Beban sekolah swasta sering terasa menjadi semakin berat manakala mendapatkan perlakuan yang tidak proporsional di lapangan, misalnya : jika out put sekolah swasta tidak sebaik sekolah negeri, pemerintah dan masyarakat sering memberi penilaian negative. Padahal akar masalahnya terletak pada inputnya yang jelas berbeda. Sering kita temukan kasus lulusan SD ataupun SMP Negeri yang karena nilai rata-ratanya UKMnya kurang dari patokan yang diinginkan untuk masuk sekolah negeri pada jenjang berikutnya menjadi beban sekolah swasta. ( Apa yang terjadi seumpamanya SEMUA SEKOLAH SWASTA juga tidak mau menerimanya dengan alasan yang sama ? Mereka menjadi tanggung jawab siapa ? Tentu mereka menjadi tanggung jawab pemerintah karena mereka juga bayar pajak juga. ) Kenyataannya swasta tetap mau menerima mereka yang dianggap tidak layak diterima di lembaga yang dikelola pemerintah dan dengan segala upaya serta kerja keras para guru sekolah swasta akhirnya berhasil juga mengantarkan mereka ke nilai maksimum rata-rata dalam ujian nasional tiga tahun berikutnya.

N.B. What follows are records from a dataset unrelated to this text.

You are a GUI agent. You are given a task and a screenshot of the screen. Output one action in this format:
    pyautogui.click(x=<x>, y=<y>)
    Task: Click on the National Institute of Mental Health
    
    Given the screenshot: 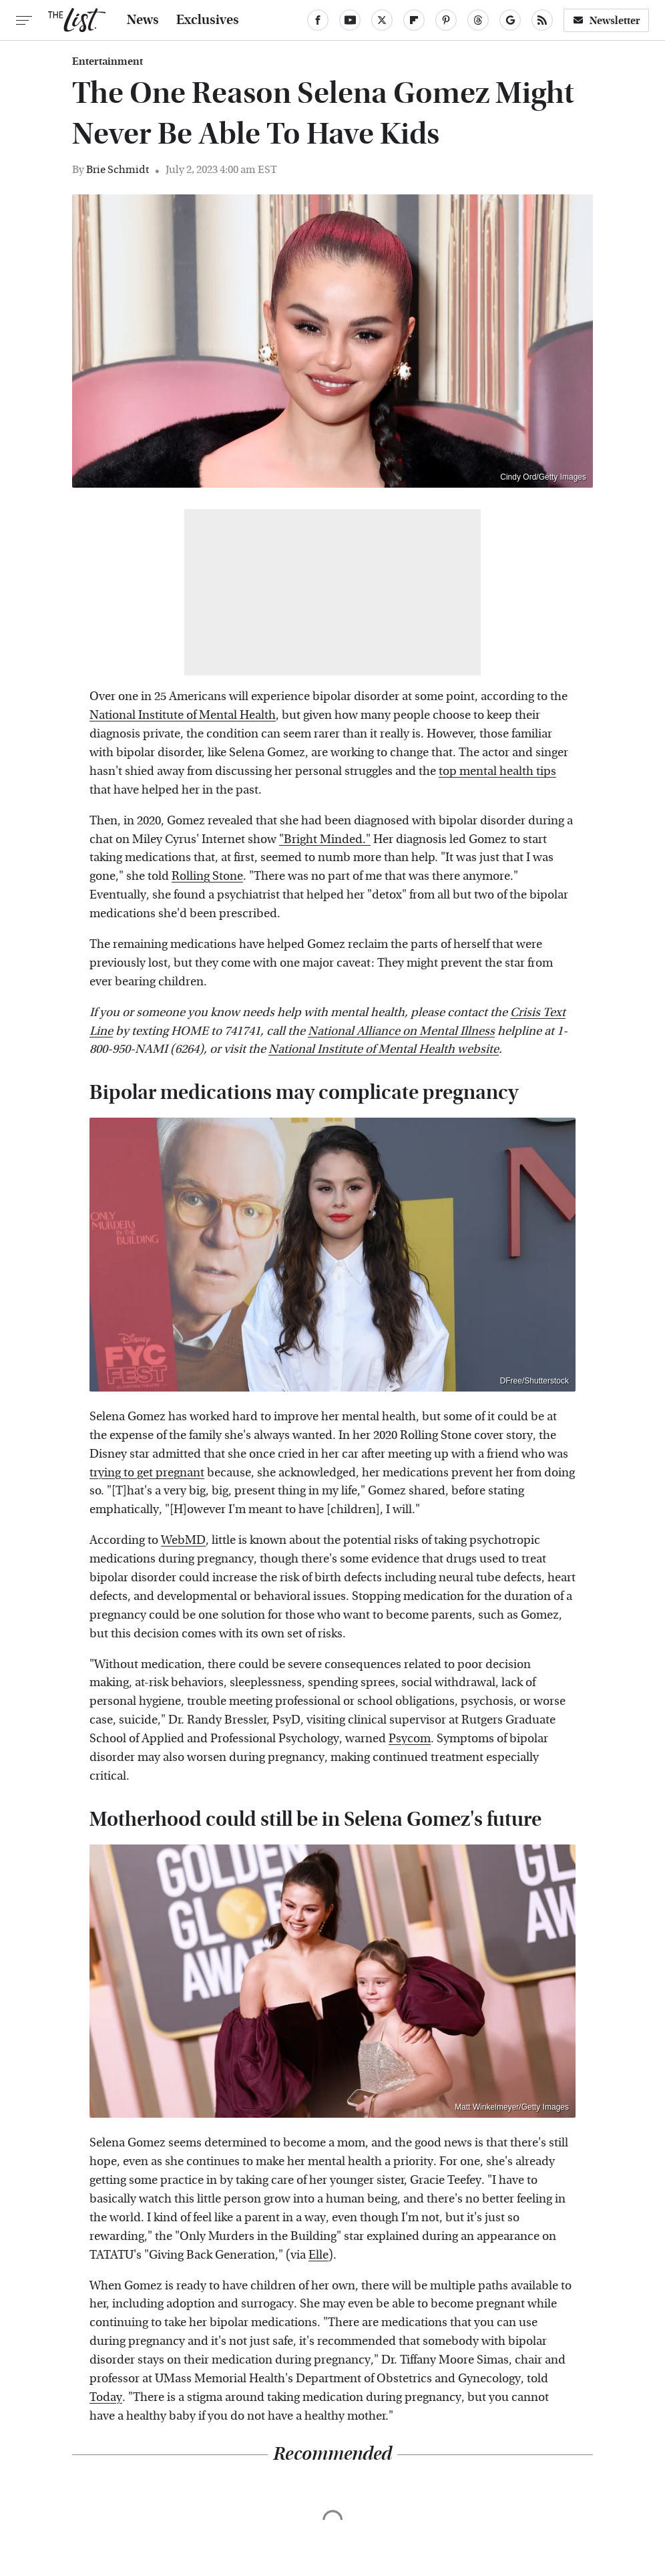 What is the action you would take?
    pyautogui.click(x=182, y=715)
    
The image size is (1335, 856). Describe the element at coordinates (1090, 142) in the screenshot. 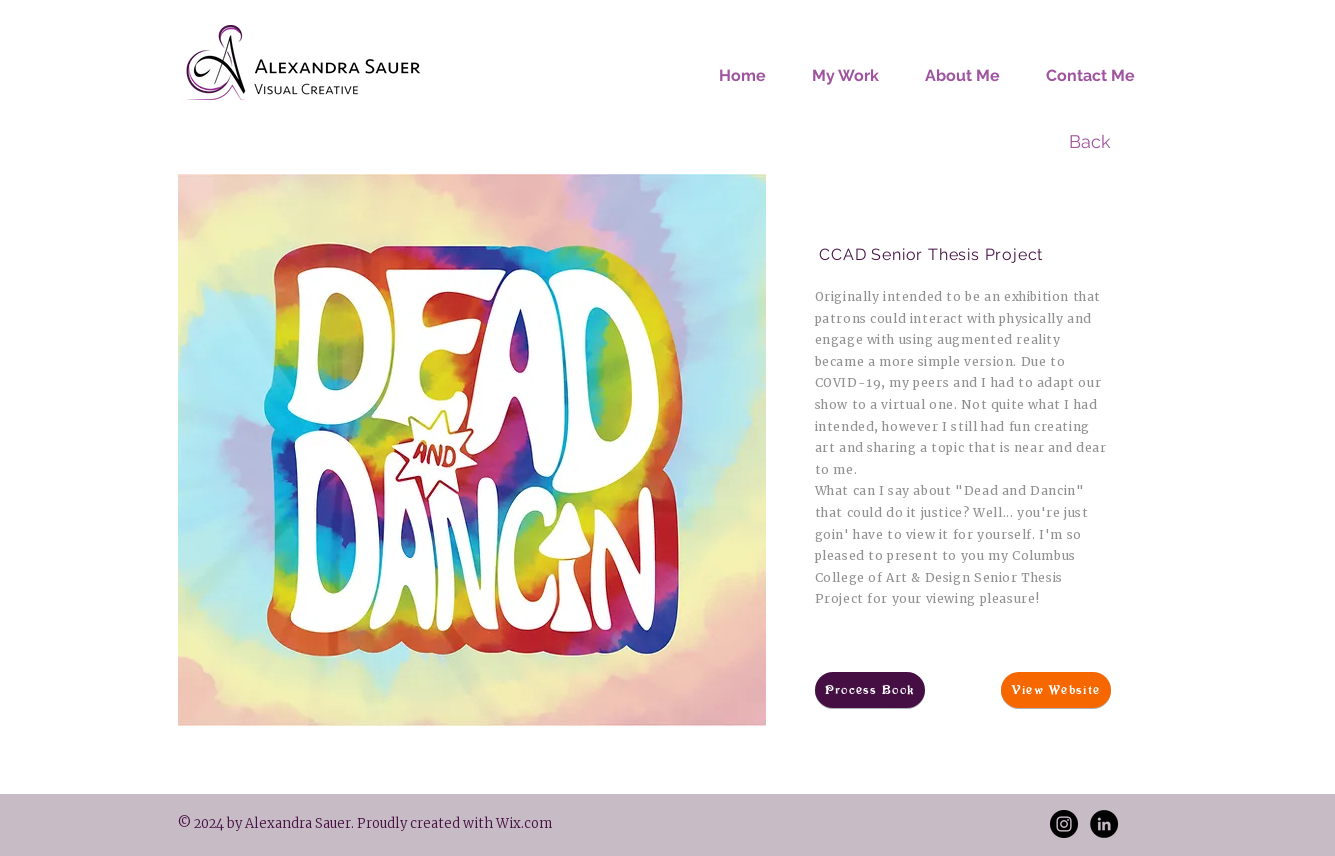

Dalam hal ini sekolah swasta mampu meng UPGRADE mereka ke nilai beberapa digit di atas nilai rata-rata UKM sebelumnya. Sementara teman-temannya yang nilai UKMnya mencapai rata-rata 7.00 atau bahkan lebih dapat diterima di SMPN atau SMAN, dan para gurunya tidak perlu kerja bersusah payah mengajar mereka. Karena mereka termasuk yang terbaik di antara yang baik, lalu tiga tahun berikutnya mereka lulus dengan nilai UNAS rata-rata tetap 7.00 berarti masih pada posisi semula.

Dalam kasus seperti ini semestinya pemerintah dan masyarakat obyektif menilainya, jangan asal melihat luarnya saja bahwa nilai 5,50 yang dicapai sekolah swasta berarti lebih jelek dari 7,00 yang dicapai negeri, lalu memvonis SWASTA JELEK tanpa melihat inputnya. Jika masyarakat awan yang menilai dengan cara demikian mungkin masih dapat dimaklumi, tetapi jika seorang terdidik seperti oknum DINAS PENDIDIKAN atau OKNUM PEMERINTAH sungguh keterlaluan. Karena keberhasilan pendidikan di Negara ini berarti keberhasilan dinas pendidikan sekaligus keberhasilan pemerintahnya. Sebaliknya kegagalan pendidikan juga kegagalan dan dosa dari Dinas Pendidikan beserta Pemerintah pula, di samping itu menilai tingkat keberhasilan pendidikan janganlah hanya dari segi nilai dan angka angka semata. Aspek perilaku dan akhlak jauh lebih penting. Tidak ada satu teoripun yang mengatakan bahwa yang pandai pasti dan dijamin lebih berhasil serta lebih sejahtera kehidupannya di kelak kemudian.